Even the incredibly promising cannabis industry, with all its explosive growth, may take longer to turn a profit than what the market has been and is still expecting, and as money continues to be spent on growth initiatives, stock issuances keep happening, and spending continues to be increased to support said growth initiatives, we may be surprised at the downside that exists. There are so many moving parts and uncertainties.
So, with all this being said, let’s take a look at which cannabis stock is the more attractive one to buy on weakness at this point. For those investors that would like to bet on this sector, this decision needs to be made.
At the time of writing, Canopy Growth stock is down 36% from its April highs, and the volatility remains high. The company can be said to be experiencing some turmoil at this time, as losses have been ramping up far greater than expected, and as the board, which is dominated by Constellation Brands executives, pushed out co-founder Bruce Linton in an attempt to rein in the losses, which have hit Constellation hard.
Forward consensus estimates continue to be revised downward, and there remains significant uncertainty in the company’s and the cannabis industry’s future. How will these companies begin to turn a sustainable profit? What will ultimately happen to the illicit market? The list of questions goes on. It seems like the only thing we can be sure of at this point is that the stocks are reflecting big growth and big profits, and investors are expecting this to happen in an ambitious timeline.
Canopy Growth stock trades at a price-to-earnings multiple of almost 50 times the current 2022 consensus estimate. That’s an estimate that is three years into the future. It’s also an estimate that has been cut more than once. The most recent cut took it down from $1.57 per share to $0.97 per share. That’s a very drastic 38% cut, and it shows how much risk still lies in the stock and the lack of visibility that is still the reality with these cannabis names.
Similarly, Aurora Cannabis stock is down 33% since its March 2019 highs, and after many quarters of below-expectations results, its 2022 consensus estimate was ratcheted down 21% to the current $0.34. Its price-to-earnings ratio on 2022 estimated earnings is also quite lofty — almost 30 times.

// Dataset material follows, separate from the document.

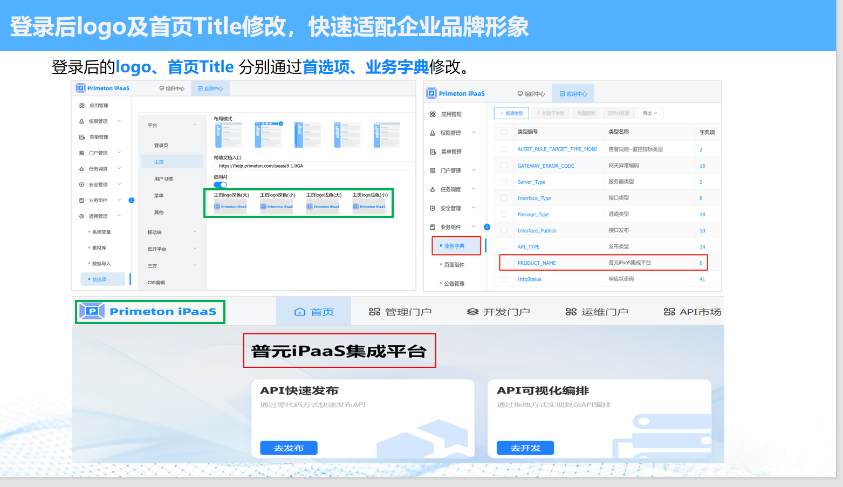Click the 新建类型 button

coord(511,113)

If you venture into this space, be cognizant of all this and know that while the upside can be huge, the downside is also huge and the lack of visibility means that it is quite difficult to make an educated decision. These stocks move a lot on sentiment and speculation, which makes investing in them challenging. Owning a basket of more than one name to diversify your risk within the space is a good way to go, but always add on weakness.